Poster for Première Etape in October
We performed a first “work-in-progress” show of the piece in the small theater at the Theatre Armande Béjart in Asnières-sur-Seine in October, which we called, “Première Etape,” or first step, and it was well attended by the public. We were about to do the second stage of that in February, after we spent a week the whole company together working in residence in Italy in Emilia Romagna. But, yes, the day we were supposed to put on this second show for the public, France declared that anyone who had been in Emilia Romagna in the previous 14 days had to go into quarantine, as it was the epicentre of the then “young” coronavirus in Europe. So we had to cancel the show. Fortunately, however, none of us got sick of the virus.
Then came the Paris lockdown a couple of weeks later. We continued working online, but we had to cancel the premiere of what was going to be the completed show, which we had scheduled to perform in Asnières in late May.

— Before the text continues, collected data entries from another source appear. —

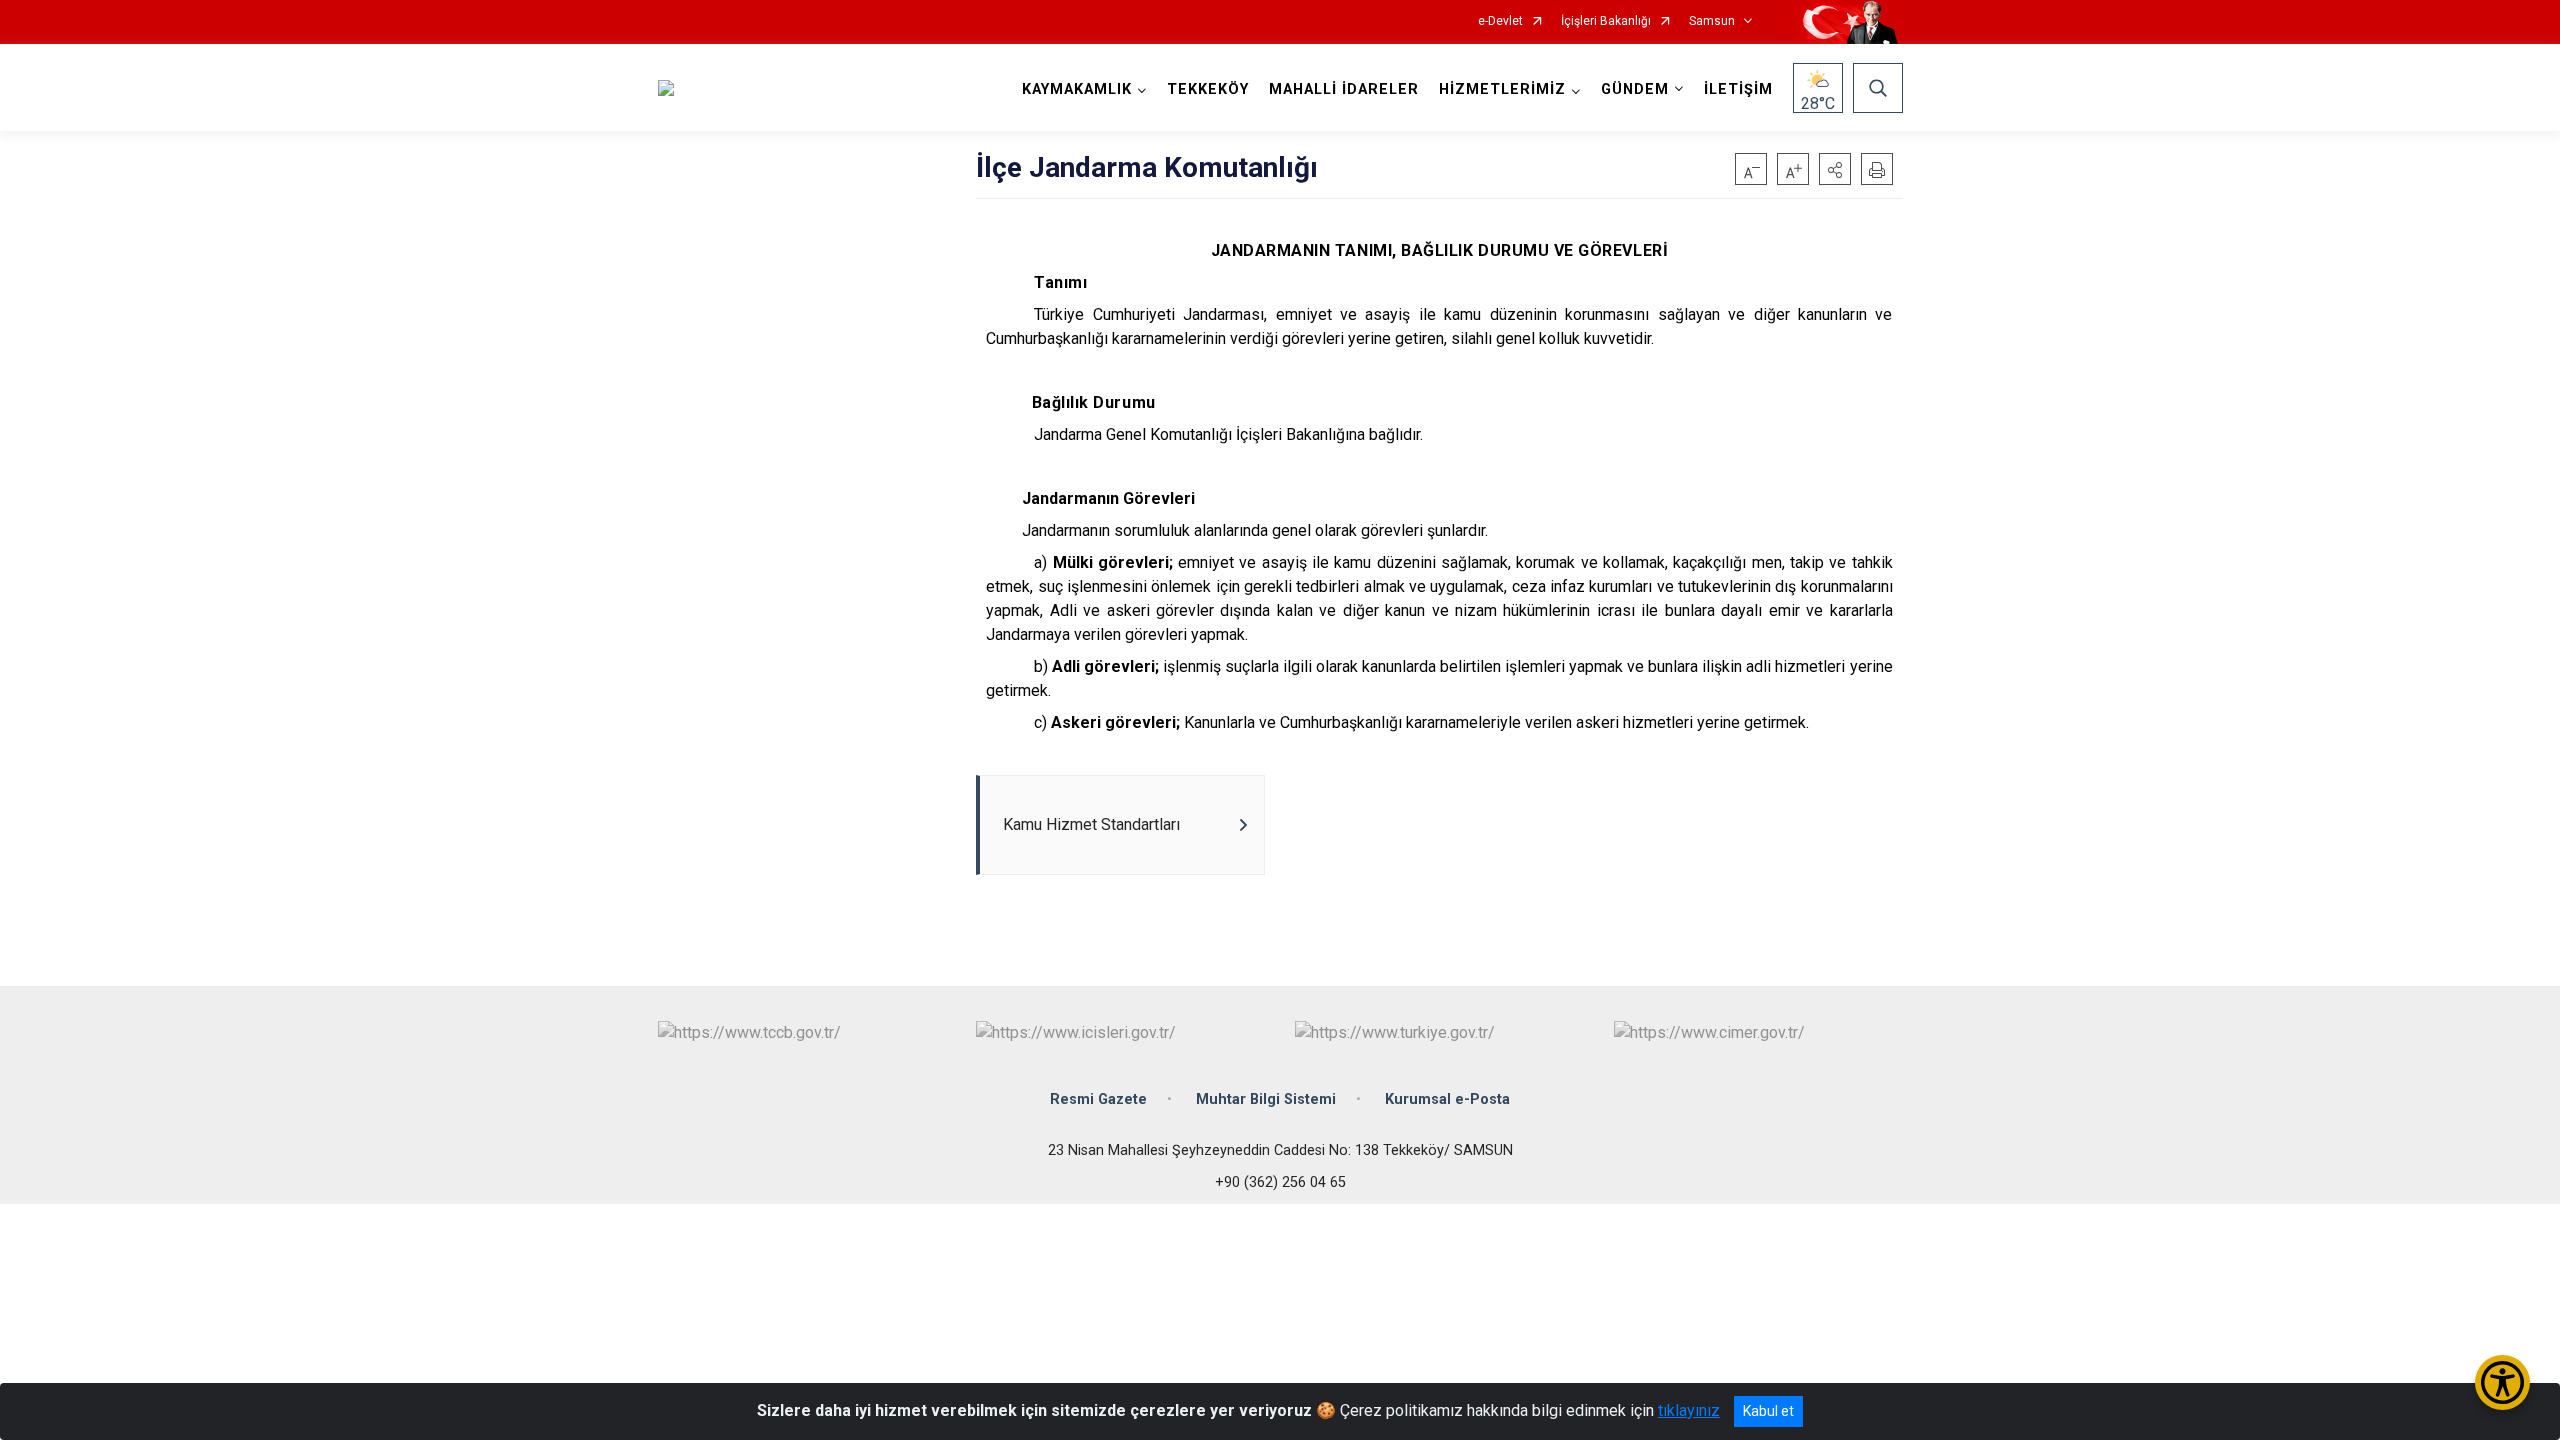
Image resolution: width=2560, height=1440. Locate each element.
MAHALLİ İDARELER (1344, 89)
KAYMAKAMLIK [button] (1077, 89)
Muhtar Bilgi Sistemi (1266, 1099)
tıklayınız (1689, 1410)
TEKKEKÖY (1208, 89)
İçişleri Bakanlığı (1606, 21)
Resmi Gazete (1098, 1099)
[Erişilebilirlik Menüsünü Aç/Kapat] (2502, 1382)
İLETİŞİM (1738, 89)
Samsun (1712, 21)
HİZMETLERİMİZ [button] (1502, 89)
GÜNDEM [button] (1635, 89)
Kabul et (1768, 1411)
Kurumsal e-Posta (1447, 1099)
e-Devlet (1500, 21)
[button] (1835, 169)
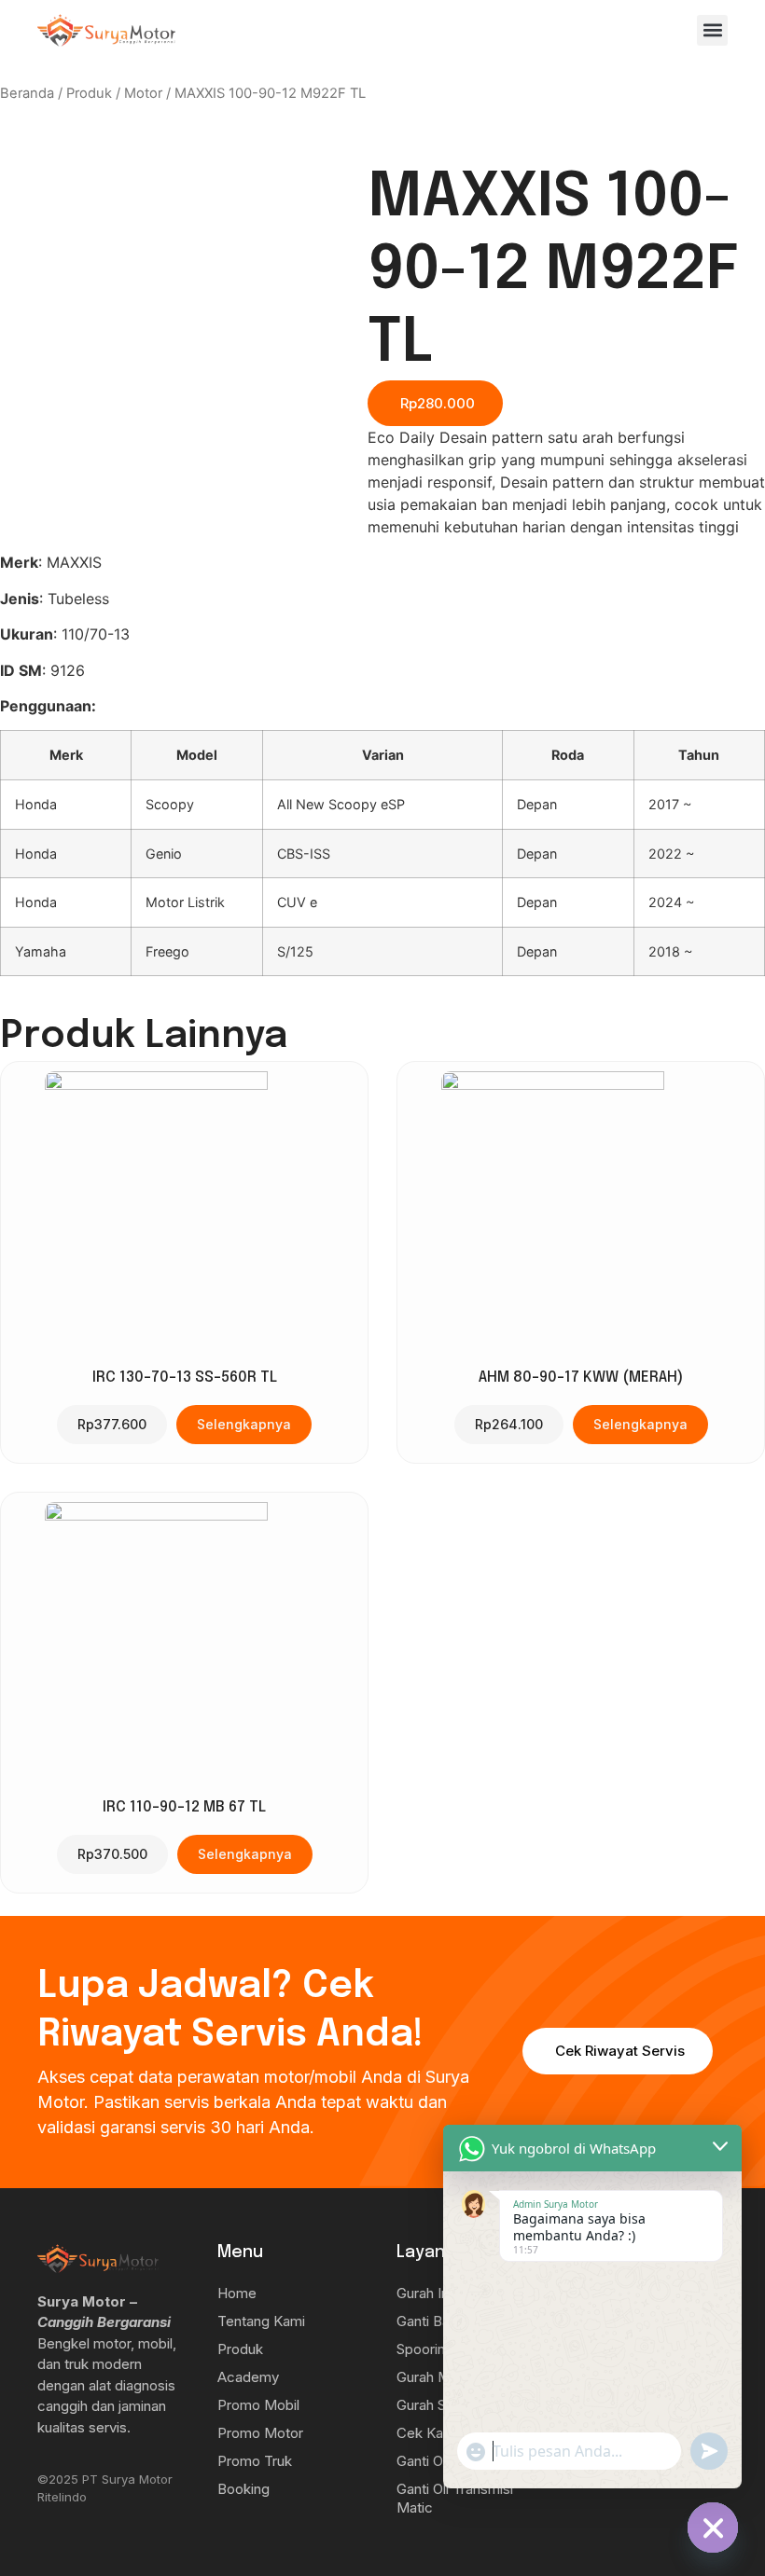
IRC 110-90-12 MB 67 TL (184, 1807)
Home (237, 2293)
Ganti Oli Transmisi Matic (454, 2498)
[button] (712, 30)
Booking (243, 2489)
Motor (143, 93)
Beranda (27, 93)
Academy (248, 2377)
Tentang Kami (261, 2321)
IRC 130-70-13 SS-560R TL (184, 1377)
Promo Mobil (258, 2405)
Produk (89, 93)
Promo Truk (254, 2461)
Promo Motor (260, 2433)
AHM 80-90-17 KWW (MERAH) (581, 1377)
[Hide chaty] (713, 2527)
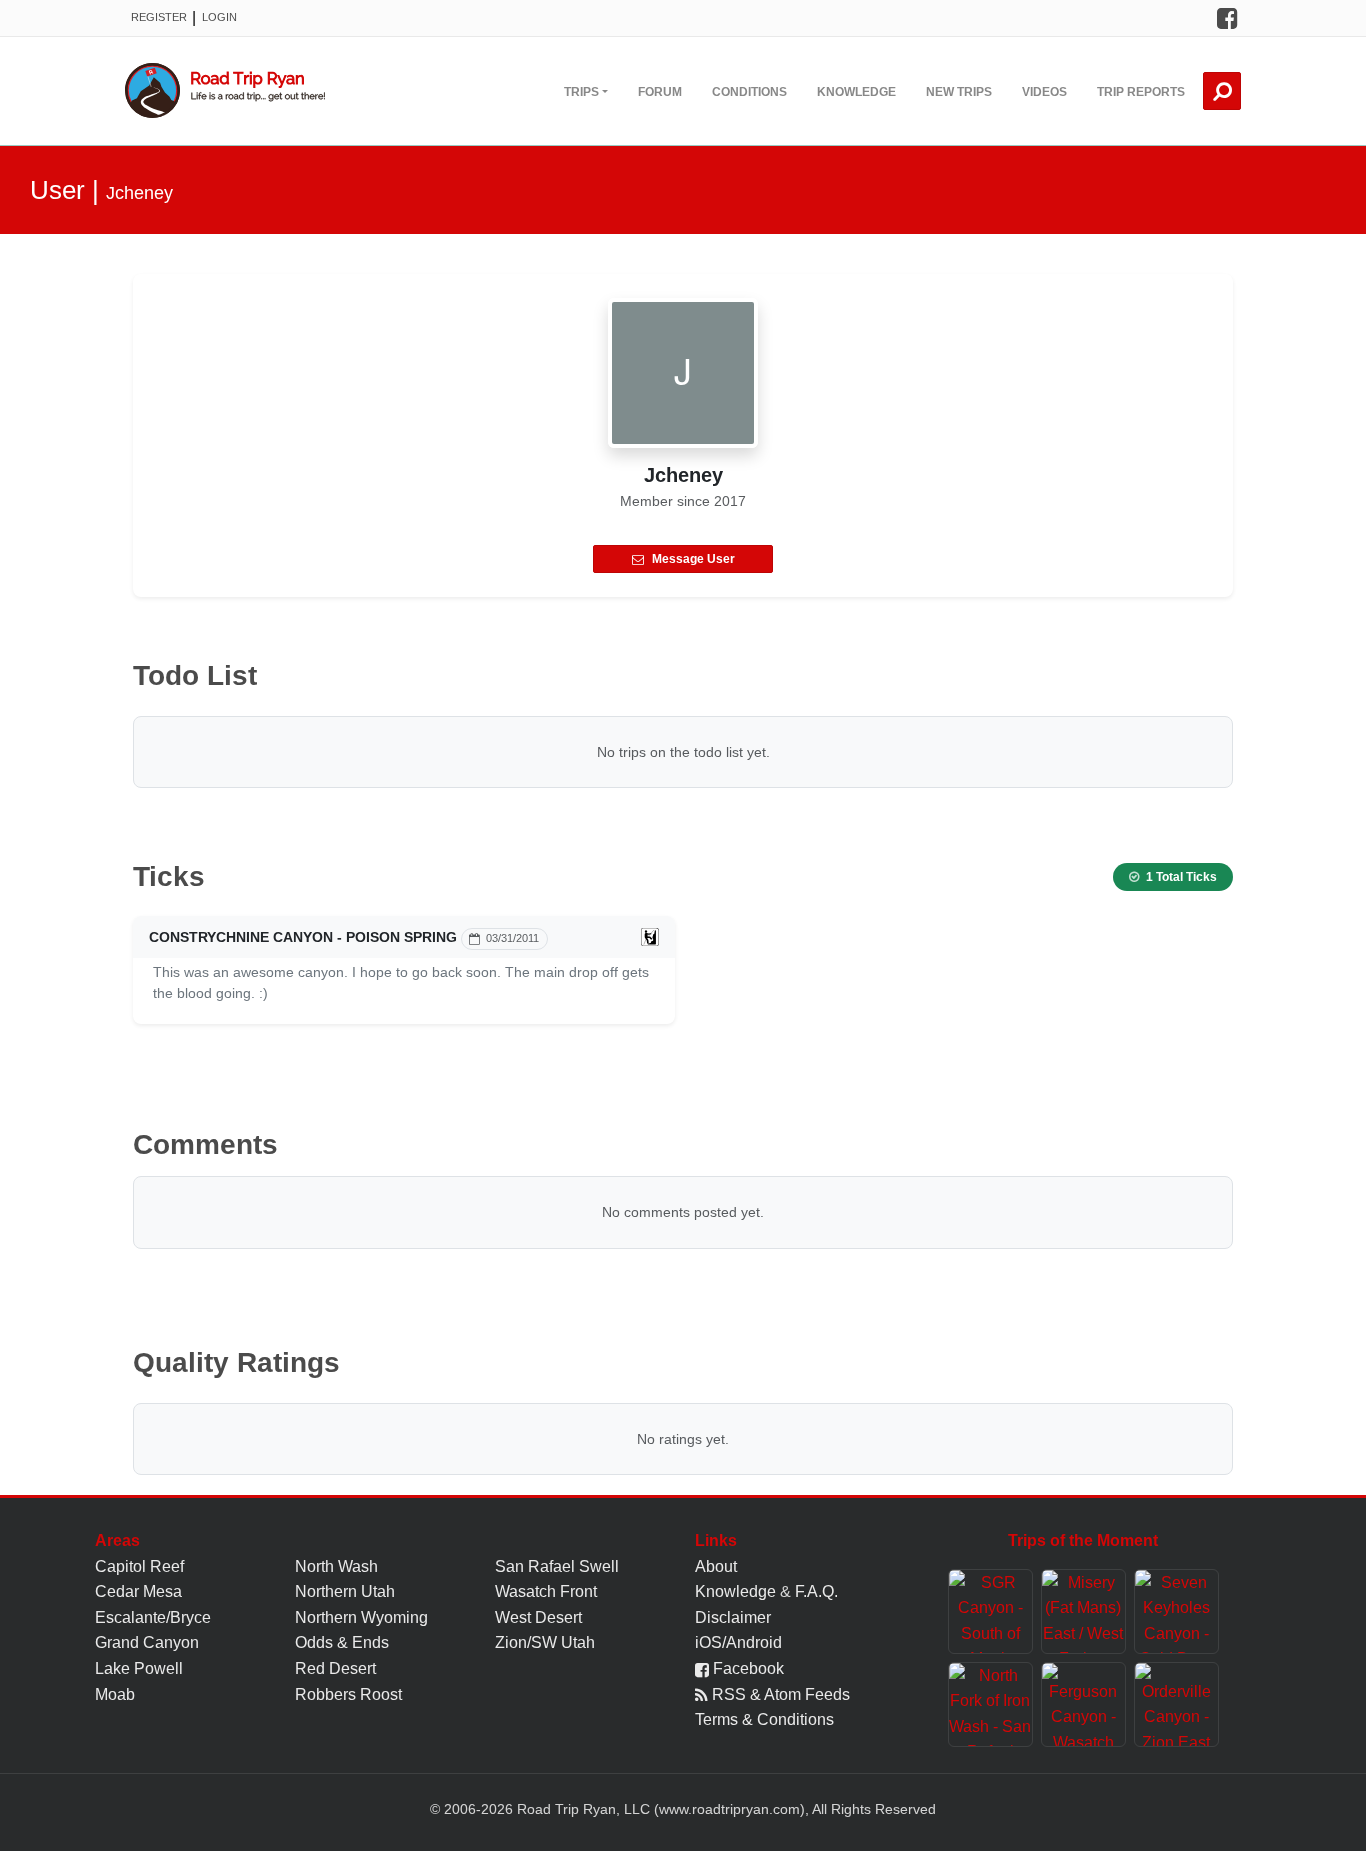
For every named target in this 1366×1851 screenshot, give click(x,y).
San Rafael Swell (557, 1566)
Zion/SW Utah (545, 1642)
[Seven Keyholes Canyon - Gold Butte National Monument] (1176, 1611)
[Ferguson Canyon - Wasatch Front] (1083, 1704)
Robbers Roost (348, 1694)
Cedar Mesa (138, 1591)
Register (159, 17)
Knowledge (856, 92)
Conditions (749, 92)
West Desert (538, 1617)
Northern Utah (345, 1591)
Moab (115, 1694)
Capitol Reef (139, 1566)
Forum (660, 92)
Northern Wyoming (361, 1617)
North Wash (336, 1566)
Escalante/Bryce (153, 1617)
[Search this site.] (1222, 91)
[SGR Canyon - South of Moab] (990, 1611)
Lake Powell (139, 1668)
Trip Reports (1141, 92)
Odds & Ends (342, 1642)
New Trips (959, 92)
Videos (1044, 92)
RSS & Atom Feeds (779, 1694)
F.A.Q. (816, 1591)
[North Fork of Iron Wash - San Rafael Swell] (990, 1704)
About (716, 1566)
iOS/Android (738, 1642)
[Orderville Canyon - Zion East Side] (1176, 1704)
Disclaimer (733, 1617)
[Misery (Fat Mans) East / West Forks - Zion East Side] (1083, 1611)
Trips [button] (581, 92)
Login (219, 17)
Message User (693, 559)
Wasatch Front (546, 1591)
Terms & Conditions (764, 1719)
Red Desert (335, 1668)
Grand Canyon (147, 1642)
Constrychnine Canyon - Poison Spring (303, 937)
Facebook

Still, the story had a happy ending when in early June the mayor’s office of Asnières donated to us the big stage of the Armande Béjart Theatre, as well as the city’s technical crew, to film the piece. It was a gesture to help out the creative sector, so badly hit by Covid.
Now I want to talk very briefly about the extraordinary synchronicity in the creation of this show, which for the moment we are calling “Terminus,” but which might change its name before it is staged. There was an amazing foreshadowing of subsequent world events reflected in this creation that we did not do on purpose, but that somehow came about of its own accord. In brief, the piece is about a group of immigrants who come from various parts of the world to a land where they hope to make a new life. They are, in fact, badly treated by the locals, and even duped by the military, and their world begins to fall apart; just as had their own countries before their emigration.

During creation in Italy as the Constructeurs de Reves
Working behind them, invisible and unknown to them, however, are the “constructeurs de rêves,” or the dream creators, who try to help them. The dream creators are dressed in white doctors’ coats and work in another layer of reality to try to change the course of human actions.
When the coronavirus came along, the show took on another sense to us, as we could not believe the way our futures – the future of the whole world – had fallen into the hands of doctors in white coats, and for everyone on earth almost without exception, their world had fallen apart.

Janice Zadrozynski in character for the TAC show
I have often found while writing creatively that such strange synchronicities with real life do indeed happen. And now that we have almost completed the show, we hope that the constructors of dreams will allow the world to get back to some state of normalcy in the coming year so that we can finally perform it in public. I will keep you posted on this blog as to what happens.
The company consists of Ornella directing and the following actors acting, performing, playing music, and writing the show all of us together: Julie Lossec, Janice Zadrozynski, Marina Meinero, Pacôme Puech, Marine Lefèvre and Sara Baudry. You can find all of our bios through the TAC Teatro “About us” menu.
And, by the way, I have only spoken about our new show here, but we also performed in public this last winter doing a street action to commemorate the day against violence to women, for which we also created quite a complex flash mob performance, and we ran an online open stage for all kinds of performances throughout most of the lockdown . So it was, in the end, a productive season for TAC Teatro, despite all the elements and human nature itself seemingly fighting against us.